On both counts, the answer is currently no. Priority Technologies flags this as a cross-cutting theme across all six sectors: the U.S. faces a fundamental workforce shortage, compounded by "radically reduced immigration" and demographic trends that neither domestic education reform nor AI will fully offset in the near term.

Historically, international scientific talent has been a force multiplier for American domestic research, not a substitute for it. Foreign-born graduate students working alongside American researchers, often staying to start companies or join the workforce, have added to what was already a strong base. In 2019, 41 percent of all U.S. STEM PhD graduates were foreign-born visa holders -- and roughly 90 percent of them stayed in the U.S. to work after graduating, many going on to found companies or anchor research programs. That's not a replacement story. That's an amplification story, and it's one the U.S. built its post-war technological lead on.

China understands this dynamic well, which is why it's now actively working the other side of the ledger. Visa restrictions, rising scrutiny of Chinese-born researchers, and a general climate of unwelcome are pushing talented Chinese scientists – including those at MIT who would previously have stayed – to pursue careers elsewhere. Outstanding Chinese scientists at MIT have recently decided to take their careers to countries they view as more welcoming, often back to China itself. Beijing is not unhappy about this. A talent pipeline that used to flow strongly toward the U.S. is reversing, and we're providing the pressure.

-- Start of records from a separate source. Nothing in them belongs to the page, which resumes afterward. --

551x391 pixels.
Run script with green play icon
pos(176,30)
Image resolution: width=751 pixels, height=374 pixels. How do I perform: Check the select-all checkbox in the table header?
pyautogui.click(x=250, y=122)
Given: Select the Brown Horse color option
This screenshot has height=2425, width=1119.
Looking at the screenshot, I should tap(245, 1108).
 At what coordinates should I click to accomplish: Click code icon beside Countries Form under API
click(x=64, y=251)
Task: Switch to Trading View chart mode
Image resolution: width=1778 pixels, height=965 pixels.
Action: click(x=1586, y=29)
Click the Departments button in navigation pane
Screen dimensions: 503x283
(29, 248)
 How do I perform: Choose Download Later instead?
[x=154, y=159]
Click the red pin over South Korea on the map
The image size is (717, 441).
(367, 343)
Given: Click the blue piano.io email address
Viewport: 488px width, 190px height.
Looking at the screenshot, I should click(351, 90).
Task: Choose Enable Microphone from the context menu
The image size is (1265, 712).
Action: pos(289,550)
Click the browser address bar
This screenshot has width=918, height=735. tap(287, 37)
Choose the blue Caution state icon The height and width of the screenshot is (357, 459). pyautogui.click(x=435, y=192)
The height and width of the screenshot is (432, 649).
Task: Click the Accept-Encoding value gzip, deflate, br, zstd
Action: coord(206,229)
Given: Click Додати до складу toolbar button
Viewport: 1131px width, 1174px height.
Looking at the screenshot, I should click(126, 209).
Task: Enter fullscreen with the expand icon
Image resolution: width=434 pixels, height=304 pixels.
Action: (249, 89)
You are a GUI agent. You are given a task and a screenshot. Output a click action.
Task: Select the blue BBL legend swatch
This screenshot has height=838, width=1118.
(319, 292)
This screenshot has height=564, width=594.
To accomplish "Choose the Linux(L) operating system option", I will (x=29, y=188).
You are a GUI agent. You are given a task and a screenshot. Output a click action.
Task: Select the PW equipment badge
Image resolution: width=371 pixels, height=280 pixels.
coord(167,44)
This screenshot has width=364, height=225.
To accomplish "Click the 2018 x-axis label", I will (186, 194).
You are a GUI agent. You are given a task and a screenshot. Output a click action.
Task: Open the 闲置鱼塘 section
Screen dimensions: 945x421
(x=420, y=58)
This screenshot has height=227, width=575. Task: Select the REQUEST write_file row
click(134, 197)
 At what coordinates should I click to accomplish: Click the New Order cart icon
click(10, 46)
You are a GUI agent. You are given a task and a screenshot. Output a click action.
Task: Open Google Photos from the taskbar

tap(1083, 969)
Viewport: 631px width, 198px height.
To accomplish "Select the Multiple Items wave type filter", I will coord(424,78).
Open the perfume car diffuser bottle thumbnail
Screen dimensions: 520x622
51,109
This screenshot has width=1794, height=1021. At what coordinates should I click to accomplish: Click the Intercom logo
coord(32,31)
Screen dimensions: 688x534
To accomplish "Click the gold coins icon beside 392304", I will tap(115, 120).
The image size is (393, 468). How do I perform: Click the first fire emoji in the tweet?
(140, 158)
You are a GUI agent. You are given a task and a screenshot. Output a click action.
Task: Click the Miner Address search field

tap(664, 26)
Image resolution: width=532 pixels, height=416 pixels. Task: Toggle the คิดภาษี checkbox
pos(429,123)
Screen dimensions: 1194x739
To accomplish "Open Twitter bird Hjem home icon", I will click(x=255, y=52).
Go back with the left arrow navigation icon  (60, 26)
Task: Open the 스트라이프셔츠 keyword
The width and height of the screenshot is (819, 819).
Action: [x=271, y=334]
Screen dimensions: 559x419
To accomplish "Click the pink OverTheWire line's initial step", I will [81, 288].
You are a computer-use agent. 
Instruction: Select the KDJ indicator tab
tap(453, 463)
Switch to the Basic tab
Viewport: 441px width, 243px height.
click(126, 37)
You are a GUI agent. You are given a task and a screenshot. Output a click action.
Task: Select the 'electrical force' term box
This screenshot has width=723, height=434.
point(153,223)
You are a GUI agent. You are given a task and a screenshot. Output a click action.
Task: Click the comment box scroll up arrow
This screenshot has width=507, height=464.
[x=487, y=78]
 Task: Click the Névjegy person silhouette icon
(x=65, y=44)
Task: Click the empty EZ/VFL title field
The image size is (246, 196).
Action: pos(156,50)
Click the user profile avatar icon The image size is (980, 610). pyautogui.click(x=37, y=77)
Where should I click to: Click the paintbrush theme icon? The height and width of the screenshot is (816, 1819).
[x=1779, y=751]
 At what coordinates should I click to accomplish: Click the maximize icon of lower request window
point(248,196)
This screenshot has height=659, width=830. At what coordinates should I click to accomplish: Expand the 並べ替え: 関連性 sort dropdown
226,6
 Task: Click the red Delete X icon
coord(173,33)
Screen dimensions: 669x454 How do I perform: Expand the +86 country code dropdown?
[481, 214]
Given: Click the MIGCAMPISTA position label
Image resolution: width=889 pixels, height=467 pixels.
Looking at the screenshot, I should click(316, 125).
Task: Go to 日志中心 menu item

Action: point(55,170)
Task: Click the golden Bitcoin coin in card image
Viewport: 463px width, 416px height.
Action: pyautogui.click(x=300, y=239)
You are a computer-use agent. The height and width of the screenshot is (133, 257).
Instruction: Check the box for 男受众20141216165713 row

Former MIT president L. Rafael Reif, whose endorsement appears in the book, was blunt in a recent NPR interview: "Stop attacking immigrants. This country needs them." He also noted that China, which has pursued an explicit "talent first" strategy for over a decade, has consistently graduated more advanced STEM students than the U.S. for the past 15 years and is closing the gap in top-tier research output. The U.S. has a natural advantage China can't replicate: it's historically been the world's top destination for globally mobile scientific talent. That advantage doesn't maintain itself, and it doesn't survive active dismantling.

Quantum as a case study

The book's quantum computing chapter, written by MIT's William Oliver and Jonathan Ruane, is a clean illustration of what's at stake. Quantum computing has near-term potential to accelerate drug discovery, materials science, and energy applications in ways classical computers can't approach. Oliver and Ruane's conclusion: "The country that achieves quantum leadership will gain decisive advantages in these strategically important industries."

The U.S. is currently in a strong position in quantum. Maintaining it requires exactly the combination of sustained federal basic research funding and deep scientific talent that current policy is targeting for cuts. The physics doesn't care about the political calendar.

The decade-long pipeline

What Priority Technologies gets right, and what tends to get lost in budget debates, is how slowly these systems respond to disruption. The semiconductor fabs we're now trying to rebuild domestically -- belatedly, expensively, correctly -- require a trained workforce that takes a decade to develop. The quantum and biotech breakthroughs that matter in 2035 come from graduate students doing basic research funded today. Choke the investment now, and you feel it in 2033, not in the next news cycle.

Reynolds states the stakes plainly in the book's introduction: the U.S. must "build on its decades of experience in developing frontier technologies" -- a measured way of saying that the lead we have today reflects choices made a long time ago, and the lead we'll have (or won't) in 2040 reflects choices being made right now.

Vannevar Bush understood this in 1945. The question is whether anyone in Washington is paying attention in 2026.